Start of Data shown

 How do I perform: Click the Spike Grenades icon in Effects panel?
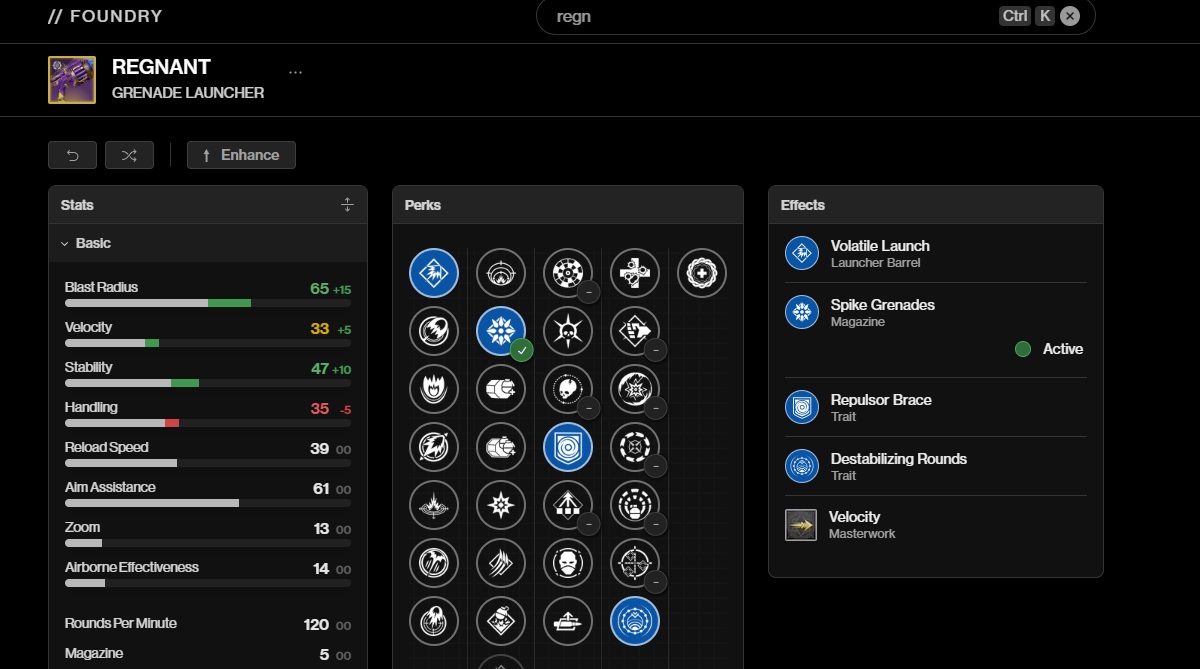(x=801, y=313)
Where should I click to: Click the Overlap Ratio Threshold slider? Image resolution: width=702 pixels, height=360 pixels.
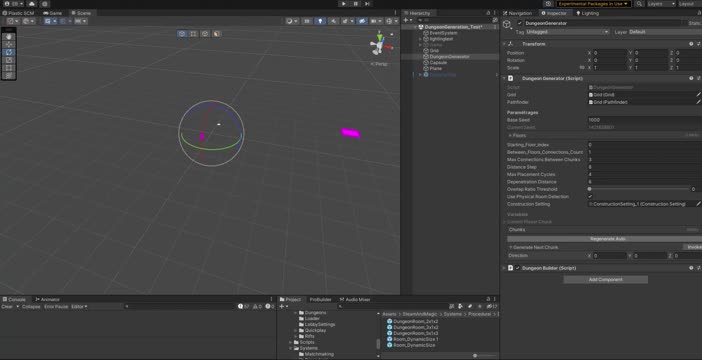pyautogui.click(x=639, y=189)
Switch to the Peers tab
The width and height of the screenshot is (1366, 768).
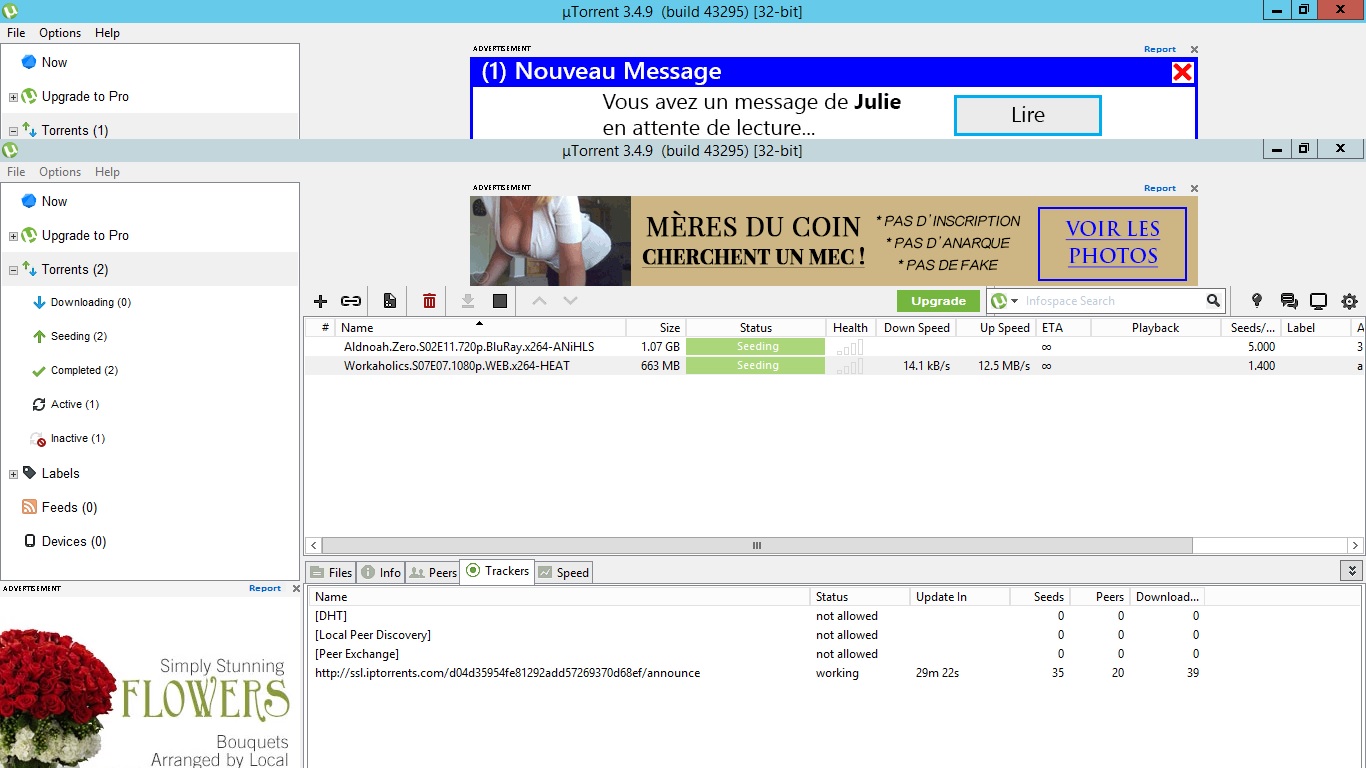[433, 572]
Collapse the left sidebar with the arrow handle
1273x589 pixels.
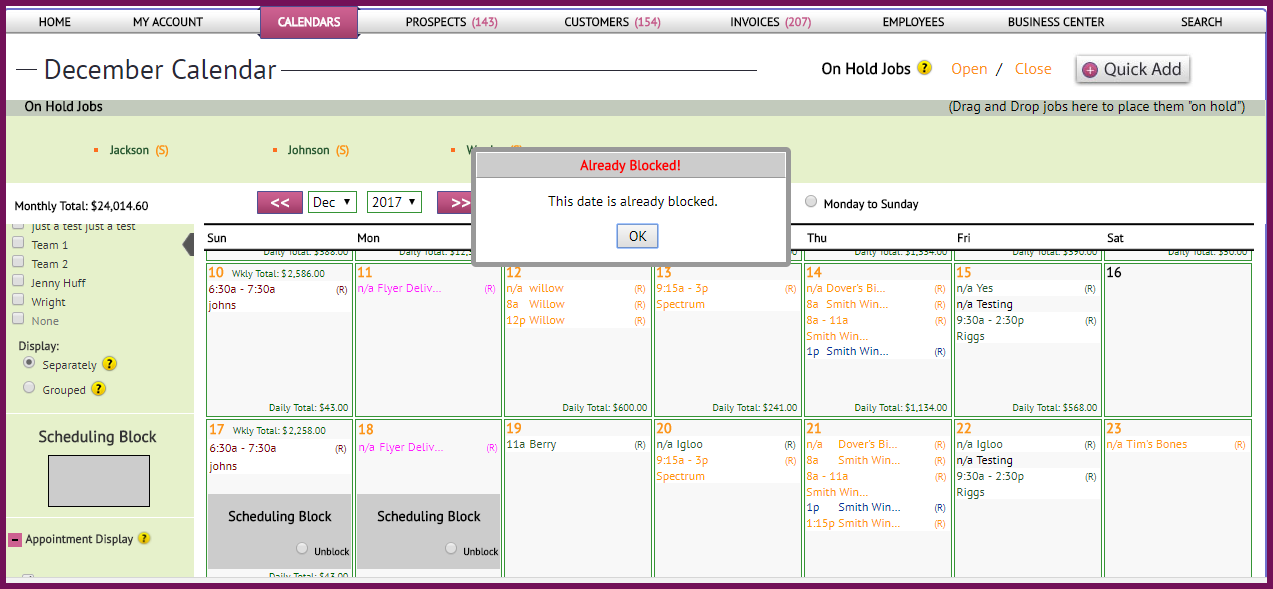[188, 245]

End of Data shown

> Description of the task: Starting at the line that contains "Where should I", retype each line through the end of the data exactly, and leave out every picture.

> Answer:
Where should I click to: Click the Overlap Ratio Threshold slider? Image resolution: width=702 pixels, height=360 pixels.
pyautogui.click(x=639, y=189)
Switch to the Peers tab
The width and height of the screenshot is (1366, 768).
[433, 572]
Collapse the left sidebar with the arrow handle
1273x589 pixels.
[188, 245]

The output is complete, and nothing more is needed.